Ve la ricordate la prima "GTD": turbodiesel "millesei", 70 CV e grinta da vendere. Ma era ancora lontana dalla "GTI", il mito che allora sembrava inscalfibile. Sembrava, appunto. Oggi la nuova "Golf 1.9 TDI" (110 kW-150CV, Euro 3) a gasolio batte la sorella "1.8 20V turbo" a benzina, meritandosi la storica sigla "GTI".

D'altra parte, questa è una "Golf" speciale: soprattutto nelle prestazioni. La velocità massima (secondo le nostre rilevazioni) è di 215 km/h, nello "zero-cento" ferma i cronometri dopo appena 8,6 secondi e al contrario, cioè da 100 orari a 0, bastano 36,9 metri.

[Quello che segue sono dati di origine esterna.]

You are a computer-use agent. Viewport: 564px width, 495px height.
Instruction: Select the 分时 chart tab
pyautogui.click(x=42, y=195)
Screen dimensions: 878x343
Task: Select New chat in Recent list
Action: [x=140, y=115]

Sensazionale, poi, il valore di coppia massima: 320 Nm a 1900 giri/min, con una curva di erogazione pressoché verticale dal regime del minimo a quello, appunto, di coppia massima.

È anche un'auto da appassionati, perché da un "millenove" iniettore-pompa sovralimentato con una potenza specifica di 79,1 CV/litro non ci si può ragionevolmente attendere la pastosa rotondità di funzionamento dei migliori "common rail". E infatti la ruvidità aumenta con il crescere dei giri, il turbo lag (il ritardo nella risposta) è accentuato, il campo d'utilizzazione ridotto. Il confort, del resto, non deve essere una priorità per chi acquista questa "Golf". Alla quale dobbiamo fare solo un appunto: ha lo sterzo lento, davvero inadeguato per una "GTI".